HAKIKAT GURU, PERSFEKTIF YURIDIS
SENANDUNG KISAH
Tak banyak yang saya fahami tentang
pendidikan, setelah hampir 4 bulan berada di asrama menjalani masa pembinaan di
Sekolah Guru Indinesia (SGI). Yang saya fahami hanya beberapa saja. Ya..
sekedar menjadi tahu dari yang tadinya tidak tahu. Konsep guru 3P misalnya,
saat ditanya tentang ini sama penguji di moment ujian komprehensif, tentu saya
bisa jawab guru 3P berarti guru Pemimpin, guru pendidik, guru pengajar. Tapi ketika
ditanya apa makna lebih dalamnya.., maka saya katakan kepada penguji ini rada
sulit saya jawab, karena saya tidak terlalu mendalaminya.

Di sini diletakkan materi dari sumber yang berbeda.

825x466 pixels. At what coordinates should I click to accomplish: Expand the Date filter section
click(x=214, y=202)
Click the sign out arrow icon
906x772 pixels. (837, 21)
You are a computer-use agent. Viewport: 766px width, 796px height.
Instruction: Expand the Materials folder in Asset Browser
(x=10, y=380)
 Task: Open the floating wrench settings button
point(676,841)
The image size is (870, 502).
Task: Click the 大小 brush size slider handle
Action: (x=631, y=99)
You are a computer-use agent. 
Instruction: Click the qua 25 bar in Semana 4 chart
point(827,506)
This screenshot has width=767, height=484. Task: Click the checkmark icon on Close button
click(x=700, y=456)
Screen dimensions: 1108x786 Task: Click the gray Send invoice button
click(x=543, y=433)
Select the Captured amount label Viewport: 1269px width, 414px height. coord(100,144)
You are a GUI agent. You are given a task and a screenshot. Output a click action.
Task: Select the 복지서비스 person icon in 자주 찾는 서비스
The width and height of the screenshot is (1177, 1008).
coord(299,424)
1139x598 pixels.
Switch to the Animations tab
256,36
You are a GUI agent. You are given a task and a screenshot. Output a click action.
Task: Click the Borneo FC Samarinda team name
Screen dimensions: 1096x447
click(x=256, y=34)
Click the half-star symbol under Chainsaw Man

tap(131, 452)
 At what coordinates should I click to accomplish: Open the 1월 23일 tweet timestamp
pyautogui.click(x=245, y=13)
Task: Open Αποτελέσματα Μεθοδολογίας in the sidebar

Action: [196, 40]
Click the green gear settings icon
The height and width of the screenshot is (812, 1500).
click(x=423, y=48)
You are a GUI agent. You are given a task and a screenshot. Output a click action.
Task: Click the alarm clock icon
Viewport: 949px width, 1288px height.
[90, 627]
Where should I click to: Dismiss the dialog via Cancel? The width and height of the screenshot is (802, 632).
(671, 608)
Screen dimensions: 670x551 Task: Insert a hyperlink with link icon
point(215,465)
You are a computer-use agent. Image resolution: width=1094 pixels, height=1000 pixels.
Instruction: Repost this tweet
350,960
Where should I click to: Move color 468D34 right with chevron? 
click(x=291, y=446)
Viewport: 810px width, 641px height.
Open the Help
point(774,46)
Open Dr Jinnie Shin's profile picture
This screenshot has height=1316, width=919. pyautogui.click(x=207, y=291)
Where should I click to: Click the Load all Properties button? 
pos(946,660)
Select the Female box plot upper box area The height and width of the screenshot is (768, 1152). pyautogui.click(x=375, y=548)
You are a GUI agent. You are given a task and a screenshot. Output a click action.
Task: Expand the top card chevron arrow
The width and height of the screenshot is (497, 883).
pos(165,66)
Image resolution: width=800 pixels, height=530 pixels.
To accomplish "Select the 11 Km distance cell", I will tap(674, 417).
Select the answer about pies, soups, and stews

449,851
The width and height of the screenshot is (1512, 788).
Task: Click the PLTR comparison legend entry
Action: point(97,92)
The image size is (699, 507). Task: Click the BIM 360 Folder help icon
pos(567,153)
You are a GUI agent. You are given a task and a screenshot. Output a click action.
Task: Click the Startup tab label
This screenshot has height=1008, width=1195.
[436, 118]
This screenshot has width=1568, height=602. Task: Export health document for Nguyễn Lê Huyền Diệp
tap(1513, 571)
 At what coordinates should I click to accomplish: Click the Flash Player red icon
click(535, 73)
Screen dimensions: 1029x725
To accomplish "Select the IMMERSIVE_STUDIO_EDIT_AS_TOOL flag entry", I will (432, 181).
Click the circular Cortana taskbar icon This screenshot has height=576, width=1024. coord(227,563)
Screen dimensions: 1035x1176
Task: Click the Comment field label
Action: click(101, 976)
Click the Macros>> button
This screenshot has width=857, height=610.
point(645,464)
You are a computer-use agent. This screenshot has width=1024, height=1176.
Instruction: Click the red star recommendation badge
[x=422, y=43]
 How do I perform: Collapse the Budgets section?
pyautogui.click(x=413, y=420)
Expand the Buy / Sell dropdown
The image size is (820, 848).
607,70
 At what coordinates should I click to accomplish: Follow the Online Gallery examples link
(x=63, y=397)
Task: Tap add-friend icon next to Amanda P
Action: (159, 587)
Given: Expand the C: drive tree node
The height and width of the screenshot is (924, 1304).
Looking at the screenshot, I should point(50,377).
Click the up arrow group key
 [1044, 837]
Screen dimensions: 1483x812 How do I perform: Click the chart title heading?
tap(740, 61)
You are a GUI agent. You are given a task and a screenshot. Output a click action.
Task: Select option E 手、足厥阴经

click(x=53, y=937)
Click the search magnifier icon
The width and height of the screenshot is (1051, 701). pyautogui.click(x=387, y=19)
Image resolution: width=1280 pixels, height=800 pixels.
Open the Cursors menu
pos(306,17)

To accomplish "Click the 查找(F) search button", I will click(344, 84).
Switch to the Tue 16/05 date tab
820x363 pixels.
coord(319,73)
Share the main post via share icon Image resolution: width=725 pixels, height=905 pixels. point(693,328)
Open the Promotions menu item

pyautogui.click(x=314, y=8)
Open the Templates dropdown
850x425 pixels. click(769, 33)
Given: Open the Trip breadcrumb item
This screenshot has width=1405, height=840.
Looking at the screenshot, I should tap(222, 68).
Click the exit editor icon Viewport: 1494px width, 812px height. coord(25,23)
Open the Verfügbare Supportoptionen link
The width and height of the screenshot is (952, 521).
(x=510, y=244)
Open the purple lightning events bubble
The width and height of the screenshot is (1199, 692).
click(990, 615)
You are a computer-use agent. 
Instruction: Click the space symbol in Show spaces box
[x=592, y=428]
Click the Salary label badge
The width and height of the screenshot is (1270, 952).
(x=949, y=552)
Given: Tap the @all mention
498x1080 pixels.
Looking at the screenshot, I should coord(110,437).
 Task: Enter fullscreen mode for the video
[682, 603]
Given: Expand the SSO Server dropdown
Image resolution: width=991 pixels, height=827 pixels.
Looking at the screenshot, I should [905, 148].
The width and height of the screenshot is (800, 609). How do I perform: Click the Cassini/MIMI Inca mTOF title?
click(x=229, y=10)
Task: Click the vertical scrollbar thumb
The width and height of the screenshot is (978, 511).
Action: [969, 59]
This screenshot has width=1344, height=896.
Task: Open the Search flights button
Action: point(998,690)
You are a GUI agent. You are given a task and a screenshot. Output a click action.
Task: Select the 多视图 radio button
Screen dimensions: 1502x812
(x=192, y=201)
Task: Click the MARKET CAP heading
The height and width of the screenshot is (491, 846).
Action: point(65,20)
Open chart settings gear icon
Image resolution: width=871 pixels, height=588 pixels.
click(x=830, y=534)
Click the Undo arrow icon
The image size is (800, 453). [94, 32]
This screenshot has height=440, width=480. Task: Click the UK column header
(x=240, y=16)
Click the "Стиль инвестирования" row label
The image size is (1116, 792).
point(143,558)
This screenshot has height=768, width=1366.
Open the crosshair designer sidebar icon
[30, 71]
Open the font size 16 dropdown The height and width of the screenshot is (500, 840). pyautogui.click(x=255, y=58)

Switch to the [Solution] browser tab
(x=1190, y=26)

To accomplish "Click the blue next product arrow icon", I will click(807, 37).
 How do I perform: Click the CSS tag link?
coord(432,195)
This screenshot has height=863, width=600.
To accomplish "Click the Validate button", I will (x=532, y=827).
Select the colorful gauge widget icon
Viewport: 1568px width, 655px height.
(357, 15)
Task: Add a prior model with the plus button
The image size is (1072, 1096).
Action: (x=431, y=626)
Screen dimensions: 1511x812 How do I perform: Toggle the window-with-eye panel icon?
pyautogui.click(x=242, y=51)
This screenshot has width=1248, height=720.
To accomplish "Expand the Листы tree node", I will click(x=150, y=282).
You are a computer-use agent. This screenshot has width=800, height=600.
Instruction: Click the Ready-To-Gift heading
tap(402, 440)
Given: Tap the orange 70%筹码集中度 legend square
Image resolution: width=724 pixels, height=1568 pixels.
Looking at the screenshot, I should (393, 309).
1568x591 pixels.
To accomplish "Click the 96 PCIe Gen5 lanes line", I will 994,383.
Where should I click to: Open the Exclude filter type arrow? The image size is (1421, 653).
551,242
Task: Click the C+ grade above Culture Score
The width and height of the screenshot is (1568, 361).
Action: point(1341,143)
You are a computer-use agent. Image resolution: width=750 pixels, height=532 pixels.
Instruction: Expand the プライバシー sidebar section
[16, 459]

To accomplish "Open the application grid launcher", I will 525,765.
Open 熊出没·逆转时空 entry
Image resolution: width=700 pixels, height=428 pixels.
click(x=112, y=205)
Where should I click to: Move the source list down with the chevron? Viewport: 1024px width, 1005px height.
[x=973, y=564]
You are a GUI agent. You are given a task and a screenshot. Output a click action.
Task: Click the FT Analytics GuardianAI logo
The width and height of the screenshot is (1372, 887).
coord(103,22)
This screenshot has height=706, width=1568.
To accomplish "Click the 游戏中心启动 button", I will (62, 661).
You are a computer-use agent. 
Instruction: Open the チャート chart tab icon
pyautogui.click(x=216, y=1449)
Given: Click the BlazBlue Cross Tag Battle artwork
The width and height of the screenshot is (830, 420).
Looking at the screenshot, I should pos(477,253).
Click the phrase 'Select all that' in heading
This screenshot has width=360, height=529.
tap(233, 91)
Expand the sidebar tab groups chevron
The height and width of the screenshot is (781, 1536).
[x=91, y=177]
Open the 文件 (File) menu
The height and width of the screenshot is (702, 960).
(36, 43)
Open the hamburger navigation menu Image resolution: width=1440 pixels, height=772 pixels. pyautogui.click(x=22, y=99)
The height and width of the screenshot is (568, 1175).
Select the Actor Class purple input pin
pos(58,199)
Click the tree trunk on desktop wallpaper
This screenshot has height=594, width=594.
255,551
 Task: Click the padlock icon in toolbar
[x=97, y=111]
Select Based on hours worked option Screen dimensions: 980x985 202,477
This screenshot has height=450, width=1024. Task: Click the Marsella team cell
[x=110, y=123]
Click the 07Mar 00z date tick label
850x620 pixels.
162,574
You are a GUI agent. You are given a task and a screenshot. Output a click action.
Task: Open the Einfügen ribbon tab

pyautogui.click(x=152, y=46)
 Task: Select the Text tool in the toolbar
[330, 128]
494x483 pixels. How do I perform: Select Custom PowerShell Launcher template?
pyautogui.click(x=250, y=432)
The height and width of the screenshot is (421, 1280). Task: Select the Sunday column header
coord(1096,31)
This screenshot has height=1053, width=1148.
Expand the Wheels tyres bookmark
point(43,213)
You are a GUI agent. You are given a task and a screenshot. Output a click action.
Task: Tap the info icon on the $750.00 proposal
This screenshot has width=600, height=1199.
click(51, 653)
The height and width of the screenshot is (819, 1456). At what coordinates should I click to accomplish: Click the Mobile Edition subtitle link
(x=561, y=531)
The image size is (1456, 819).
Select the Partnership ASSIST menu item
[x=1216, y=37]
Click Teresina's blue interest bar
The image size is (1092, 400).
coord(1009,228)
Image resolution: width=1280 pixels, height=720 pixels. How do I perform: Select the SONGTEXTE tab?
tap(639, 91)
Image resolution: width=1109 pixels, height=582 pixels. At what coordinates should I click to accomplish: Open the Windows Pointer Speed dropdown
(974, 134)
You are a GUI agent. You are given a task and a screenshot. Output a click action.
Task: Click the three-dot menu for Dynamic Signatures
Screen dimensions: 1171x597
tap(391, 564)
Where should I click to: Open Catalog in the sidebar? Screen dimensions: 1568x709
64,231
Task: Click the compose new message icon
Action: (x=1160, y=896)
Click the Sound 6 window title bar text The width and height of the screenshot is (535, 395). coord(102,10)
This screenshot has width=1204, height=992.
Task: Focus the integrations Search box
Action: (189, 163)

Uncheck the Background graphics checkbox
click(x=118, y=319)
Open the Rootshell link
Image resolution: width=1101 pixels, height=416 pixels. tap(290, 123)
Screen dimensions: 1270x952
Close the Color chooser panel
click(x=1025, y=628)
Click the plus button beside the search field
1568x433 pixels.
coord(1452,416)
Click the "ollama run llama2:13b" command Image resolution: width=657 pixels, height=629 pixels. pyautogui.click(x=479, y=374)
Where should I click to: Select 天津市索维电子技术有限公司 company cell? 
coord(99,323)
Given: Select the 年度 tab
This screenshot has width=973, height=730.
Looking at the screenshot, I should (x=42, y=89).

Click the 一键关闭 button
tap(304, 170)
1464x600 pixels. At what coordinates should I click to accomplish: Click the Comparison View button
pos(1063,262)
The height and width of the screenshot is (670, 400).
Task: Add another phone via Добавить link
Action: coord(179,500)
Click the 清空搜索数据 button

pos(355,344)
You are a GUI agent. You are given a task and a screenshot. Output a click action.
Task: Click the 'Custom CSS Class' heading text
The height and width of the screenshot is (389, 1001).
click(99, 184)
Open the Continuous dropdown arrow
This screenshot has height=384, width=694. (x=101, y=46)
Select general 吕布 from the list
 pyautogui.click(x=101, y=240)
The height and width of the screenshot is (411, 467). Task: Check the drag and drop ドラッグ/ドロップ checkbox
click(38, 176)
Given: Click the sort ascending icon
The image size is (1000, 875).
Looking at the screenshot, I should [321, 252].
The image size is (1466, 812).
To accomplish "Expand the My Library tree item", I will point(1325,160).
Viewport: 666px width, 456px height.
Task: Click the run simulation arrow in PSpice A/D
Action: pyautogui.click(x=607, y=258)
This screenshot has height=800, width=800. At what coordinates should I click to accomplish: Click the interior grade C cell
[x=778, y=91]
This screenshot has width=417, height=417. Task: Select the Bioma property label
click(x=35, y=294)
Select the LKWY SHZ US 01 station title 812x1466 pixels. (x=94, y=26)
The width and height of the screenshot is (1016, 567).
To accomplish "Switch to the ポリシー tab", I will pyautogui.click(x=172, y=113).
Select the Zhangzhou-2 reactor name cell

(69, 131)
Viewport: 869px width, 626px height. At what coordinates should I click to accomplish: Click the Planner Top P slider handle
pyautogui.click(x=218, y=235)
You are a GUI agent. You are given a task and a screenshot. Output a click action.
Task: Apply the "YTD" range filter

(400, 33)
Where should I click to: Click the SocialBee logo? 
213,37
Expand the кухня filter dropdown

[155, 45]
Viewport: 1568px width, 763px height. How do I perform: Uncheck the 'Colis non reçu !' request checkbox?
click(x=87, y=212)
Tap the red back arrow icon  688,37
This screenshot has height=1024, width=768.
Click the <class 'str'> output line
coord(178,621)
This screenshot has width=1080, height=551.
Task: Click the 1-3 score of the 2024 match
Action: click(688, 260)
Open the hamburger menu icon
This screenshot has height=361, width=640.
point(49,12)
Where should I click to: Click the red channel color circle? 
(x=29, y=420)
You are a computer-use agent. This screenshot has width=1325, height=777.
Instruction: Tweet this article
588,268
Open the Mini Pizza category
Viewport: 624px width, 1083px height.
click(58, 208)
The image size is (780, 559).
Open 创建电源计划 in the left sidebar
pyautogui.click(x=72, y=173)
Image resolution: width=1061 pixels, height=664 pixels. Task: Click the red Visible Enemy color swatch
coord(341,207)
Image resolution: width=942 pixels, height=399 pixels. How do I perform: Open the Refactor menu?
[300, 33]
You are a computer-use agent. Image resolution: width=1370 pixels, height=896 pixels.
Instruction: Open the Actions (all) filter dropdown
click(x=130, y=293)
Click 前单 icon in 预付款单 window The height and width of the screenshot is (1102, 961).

Selain konsep guru 3P, saya juga
ditanya tentang undang-undang pendidikan. Beruntung waktu dikampus saya pernah
diskusi tentang UU ini dengan teman-taman yang berasal dari kampus IKIP. Saya memberikan
jawaban yang tepat, dengan mengatakan UU No.20 tahun 2003 tentang Sistem
Pendidikan Nasional. Namun ketika ditanya lebih detail tentang apa isi dari UU
itu, maka terus terang saya jawab.. saya belum bisa karena belum membacanya
terlalu dalam. Dulu saya berdiskusi hanya untuk menambah wawasan terkait dengan
pendidkan, tapi tak begitu mendalam memahami UU ini.
Barangkali banyak
kelemahan-kelemahan yang saya sendiri tidak tahu, tapi orang lain tahu, bahwa
memang saya belum terlalu bisa memahami nomen klatur tentang pendidikan. Munkgin
saya bisa berbicara tentang kurikulum, silabus, RPP, tapi ketika diminta untuk
mengungkapkan apa pengertiannya, tentu rada sulit untuk saya bisa menjawabnya. Sekali
lagi bukan karena tidak bisa, namun masih belum bisa secara detail memahami. Jadi
saya direkomendasikan perlu lebih banyak lagi berdiskusi dan belajar tentang
pendidikan.
Bagi saya.., ini adalah masukan yang
luar biasa. Saat-saat dimana konsentrasi saya masih tertuju pada urusan
kebijakan publik, maka saya memang tak terlalu giat dalam mencari artikel-artikel
tentang pendidikan untuk saya baca dan diskusikan. Disamping juga memang kultul
saat berada disini, tak banyak dari rekan-rekan yang juga mencoba untuk
memahami lebih dalam.
Jelas…ini adalah kelemahan. Maka dari kelemahan tersebut, kini saya mencoba
untuk mengalihkan arah kompas bacaan saya. Jika selama ini saya lebih suka membaca
buku tentang urusan politik, hukum, dan kebijakan publik, maka kini saya
berinisitif untuk lebih banyak membaca tentang pendidikan, dan dikaji dari sisi
hukumnya. Supaya tetap ada kombinasi antara ranah ilmu saya yang dulu ketika di
FH, dan yang kini ketika berada di SGI.
KAJIAN TERHADAP UU GURU DAN DOSEN
Ide awal ini kemudian saya
aplikasikan dengan mengkaji UU No. 14 Tahun 2005 tentang Guru dan Dosen. Hampir
3 hari saya kaji UU tersebut, secara
detail dan menyeluruh. Dari pasal-perpasal, hingga kata-kata yang terdapat
didalamnya. Akhirnya.. saya menemukan dua sisi yang menurut saya sebagai suatu kelamahan aturan terhadap profesi guru. Beberapa
kelemahan yang saya maksud adalah:
1.
Bahwa memang guru itu bukan
ilmuwan, jadi wajar selama ini jika guru tidak banyak yang melakukan kegiatan
penelitian. Khususnya Penelitian Tindakan Kelas (PTK), Guru tidak banyak yang
menulis artikel-artikel ilmiah, tidak banyak yang melakukan kegitan penelitian
yang lainnya, yang bersifat mengembangkan pendidikan. Karena secara Yuridis,
dalam UU No. 14/2005 tentang guru dan dosen makna sebagai guru itu dipersempit.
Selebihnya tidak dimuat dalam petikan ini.